大学の運動部は、コロナ禍で活動が長く制限されていた。強豪校の選手ほど、好きなスポーツに打ち込めなければ心に隙が生じやすい。そこに誘惑の魔の手が忍び込んだのかもしれない。「ウィズコロナ」の時代に、大学生を孤立化させないための対策も必要だろう。一方、大麻汚染の低年齢化が指摘される中、学生への乱用防止指導が十分だったのか、大学側の指導についての検証も不可欠である。

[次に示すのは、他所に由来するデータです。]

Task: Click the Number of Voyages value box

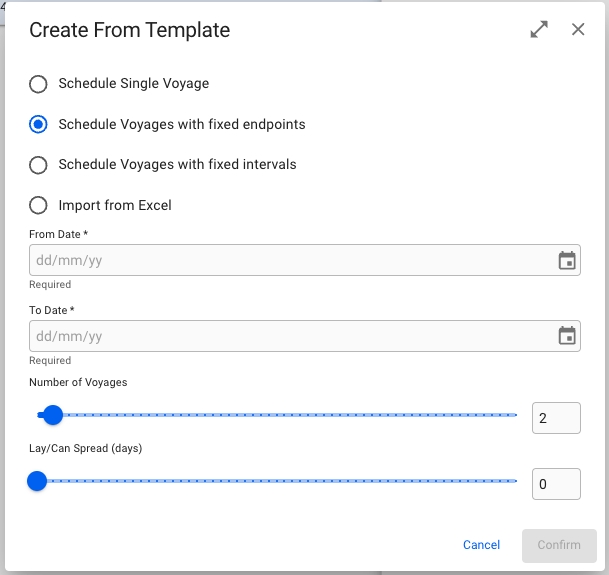Action: click(556, 418)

 警察庁の発表によると、今年上半期(1~6月)の大麻の検挙人数は2261人。年間での検挙が4321人で過去最高だった昨年同期(2078人)を上回っている。年代別では、人口10万人当たりで30代以上が昨年同期より減少したのに対し、20代以下で増加している。薬物乱用の低年齢化は、社会を長期にわたって蝕(むしば)む深刻な事態だ。大学運動部の不祥事は社会への警鐘として捉えるべきである。

 低年齢化の背景には幾つかの要因が考えられる。一つは「依存性がない」「たばこより害が少ない」などネット上の間違った情報の影響だ。もう一つは、海外で嗜好(しこう)品として大麻を合法化する国・地域があることだ。

 大麻には幻覚作用があり、記憶力にも影響を与える。乱用を続ければ、さらに依存性と危険度の高い覚醒剤などに手を染めることにもなる。

 合法化する国・地域があるのは、健康への害がないからではない。社会への蔓延(まんえん)で取り締まりが難しくなったこと、そして資金が地下組織に流れるという現実があり、合法化はこれ以上、状況を悪化させないための苦肉の策という面があることを忘れてはならない。

 重要性高まる教育の充実

 だが、これらの国・地域を留学や観光で訪れた学生らが大麻を軽く考えるようになる懸念がある。だから、大麻をはじめとした薬物についての正しい知識と危険性を若者に教えることの重要性はこれまで以上に高まっているのだ。大学をはじめとした教育関係者は、これらの現実を踏まえて、乱用防止教育の充実に力を尽くしてほしい。